DEFA14A

 

 

UNITED STATES

SECURITIES AND EXCHANGE COMMISSION

Washington, D.C. 20549

 

 

FORM 8-K

 

 

CURRENT REPORT

PURSUANT TO SECTION 13 OR 15(d)

OF THE SECURITIES EXCHANGE ACT OF 1934

Date of Report (Date of earliest event reported): May 15, 2021

 

 

Landmark Infrastructure Partners LP

(Exact name of registrant as specified in its charter)

 

 

 

Delaware   001-36735   61-1742322

(State or other jurisdiction of

incorporation or organization)

 

(Commission

File Number)

 

(IRS Employer

Identification No.)

400 Continental Blvd., Suite 500

El Segundo, CA 90245

(Address of principal executive office) (Zip Code)

(310) 598-3173

(Registrant’s telephone number, including area code)

 

 

Check the appropriate box below if the Form 8-K filing is intended to simultaneously satisfy the filing obligation of the registrant under any of the following provisions:

 

Written communications pursuant to Rule 425 under the Securities Act (17 CFR 230.425)

 

Soliciting material pursuant to Rule 14a-12 under the Exchange Act (17 CFR 240.14a-12)

 

Pre-commencement communications pursuant to Rule 14d-2(b) under the Exchange Act (17 CFR 240.14d-2(b))

 

Pre-commencement communications pursuant to Rule 13e-4(c) under the Exchange Act (17 CFR 240.13e-4(c))

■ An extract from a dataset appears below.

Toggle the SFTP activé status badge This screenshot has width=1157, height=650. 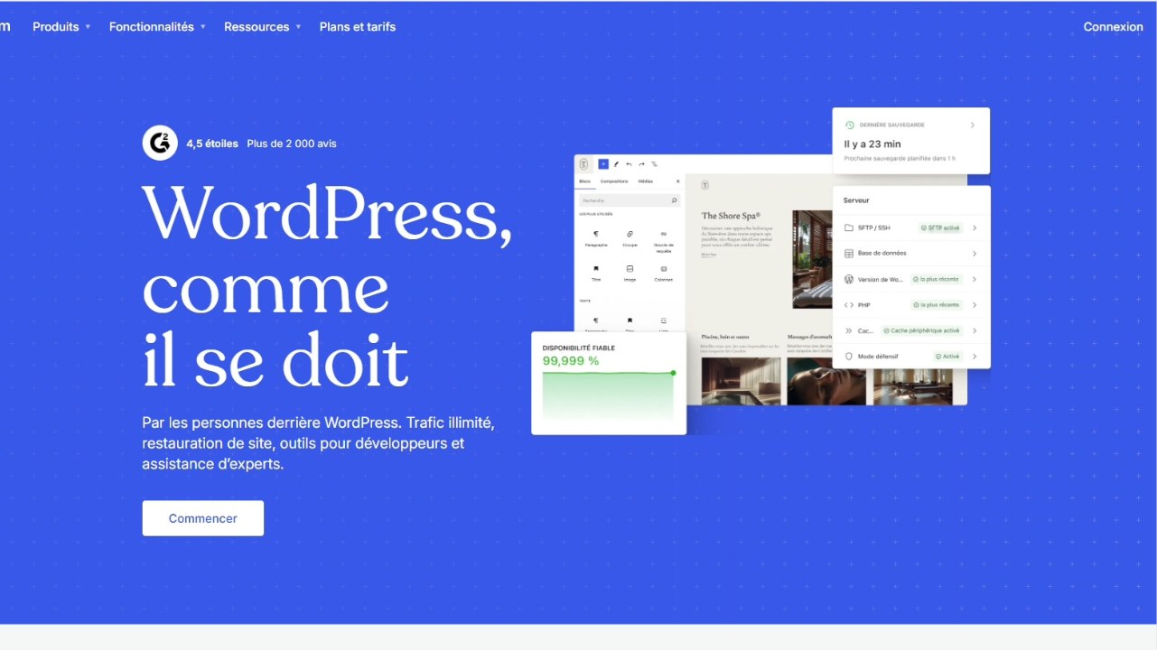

Securities registered pursuant to Section 12(b) of the Act:

 

Title of each class

 

Trading

Symbol(s)

 

Name of each exchange

on which registered

Common Units, Representing Limited Partner Interests   LMRK   NASDAQ Global Market
8.0% Series A Cumulative Redeemable Preferred Units, $25.00 par value   LMRKP   NASDAQ Global Market
7.9% Series B Cumulative Redeemable Preferred Units, $25.00 par value   LMRKO   NASDAQ Global Market
Series C Floating-to-Fixed Rate Cumulative Redeemable Perpetual Convertible Preferred Units, $25.00 par value   LMRKN   NASDAQ Global Market

Indicate by check mark whether the registrant is an emerging growth company as defined in Rule 405 of the Securities Act of 1933 (§230.405 of this chapter) or Rule 12b-2 of the Securities Exchange Act of 1934 (§240.12b-2 of this chapter).

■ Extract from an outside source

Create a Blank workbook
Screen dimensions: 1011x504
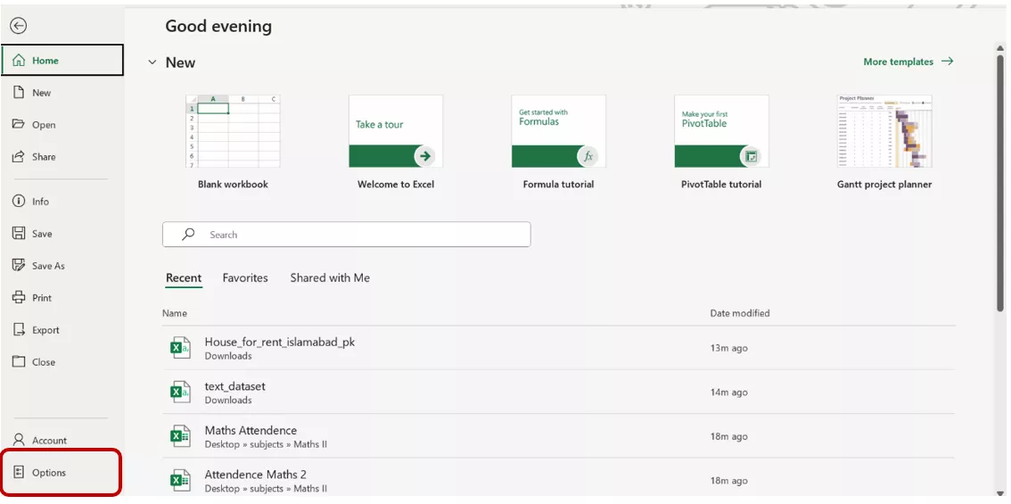(233, 132)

Emerging growth company  ☐

If an emerging growth company, indicate by check mark if the registrant has elected not to use the extended transition period for complying with any new or revised financial accounting standards provided pursuant to Section 13(a) of the Exchange Act.  ☐

 

 

 


Item 5.01

Changes in Control of Registrant.

Landmark Dividend LLC Transaction

On May 17, 2021, Digital Colony Management, LLC, a leading global digital infrastructure investment firm (“Digital Colony”), announced that certain of its affiliates have entered into a Purchase and Sale Agreement with Landmark Dividend Holdings II LLC (“Holdings”), providing for the acquisition (the “Sponsor Acquisition”), of Landmark Dividend LLC, a real estate acquisition and development company (“Dividend”) and the sponsor of Landmark Infrastructure Partners LP (the “Partnership”). Dividend owns, among other things, (i) approximately 13.2% of the Partnership’s outstanding common units representing limited partner interests and (ii) 100% of the Partnership’s general partner (the “General Partner”), which owns a non-economic general partner interest in the Partnership and 100% of the Partnership’s incentive distribution rights. Upon closing of the Acquisition, which is expected to occur in the second quarter of 2021, Digital Colony will own and control the General Partner, and Holdings will no longer have any direct or indirect ownership interest in the Partnership or the General Partner.

 

Item 8.01

Other Events.

On May 17, 2021, Digital Colony informed the board of directors of the General Partner (the “Board”) that, subject to completion of the Sponsor Acquisition, it intends to submit a proposal to the Board to acquire substantially all of the assets of the Partnership (the “Proposed Acquisition”). The Proposed Acquisition, if consummated, would result in the payment of $13.00 per common unit in cash to the Partnership’s unaffiliated unitholders. The Partnership cannot predict whether a proposal will be submitted to the Board by Digital Colony, the exact terms of any such proposal, or whether any such proposal will be agreed to by the parties or successfully consummated.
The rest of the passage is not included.